Working together this way reduces the risk of local optimization with disregard for follow-on impacts of that optimization. For example, if the marketing team is working to hit their acquisition outcomes goals but overutilize email to achieve that goal, it may hurt the product team’s retention goal. If both of these teams had the same outcome goals—a mix of acquisition and retention—they would work together to learn how to balance their efforts and outputs to be successful.

Issue: How do you ensure that teams are sharing what they’re learning and minimizing duplicate effort to learn the same things?

Solution approach: Although there’s no silver bullet to solve for this issue, the successful practices we’ve seen include a central knowledge management tool (like a wiki), regular team leadership meetings (like a Scrum of Scrums), and open-communication tools that focus on research (like a dedicated channel on Slack or your internal chat tool). Elements from studio culture, like regular cross-team critique sessions, can help too.

Issue: Cross-team dependencies can keep progress at a crawl. How do you maintain a regular pace of learning and delivery in a multiteam environment?

Solution approach: Create self-sufficient “full-stack” teams. Full-stack teams have every capability needed for them to do their work on the team. This doesn’t mean that they need a person from each department—just that there is someone on the team who can do one or more of the things the team might need. The specific disciplines on the team—designers, content people, frontend developers, backend developers, product managers—coordinate with one another at discipline-specific meetings to ensure that they are up to date on their practice, but the work takes place locally.

Wrapping Up

This chapter took a detailed look at how Lean UX fits into an Agile process. In addition, we looked at how cross-functional collaboration allows a team to move forward at a brisk pace, and how to handle stakeholders and managers who always want to know what’s going on. We discussed why having everyone participate in all activities is critical and how the staggered-sprint model, once considered the path to true agility, formed the roots of dual-track Agile, which is now the new target model for most teams. We also covered, in detail, how scrum artifacts and events work to your advantage in building up your velocity of learning.

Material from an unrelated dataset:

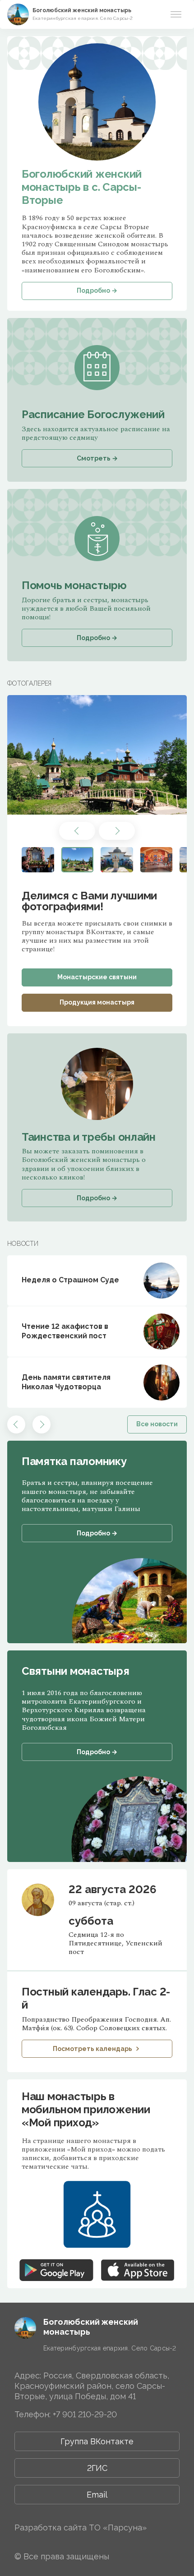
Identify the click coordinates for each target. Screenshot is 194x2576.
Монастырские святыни (97, 977)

1 “Manifesto for Agile Software Development,” accessed June 18, 2021, http://agilemanifesto.org.

2 Desirée Sy, “Adapting Usability Investigations for Agile User-Centered Design,” Journal of Usability Studies 2, no. 3 (May 2007): 112–132, https://oreil.ly/Bhxq1.

3 Jared M. Spool, “Fast Path to a Great UX – Increased Exposure Hours,” Center Centre UIE, March 30, 2011, https://oreil.ly/cvfcF.

4 You could even use a Google-style “design sprint” here—a confusing name in this context. In this case, we’re not advocating for spending a whole sprint doing design. Instead, we’re advocating for the process named “design sprint,” which we describe in Chapter 14.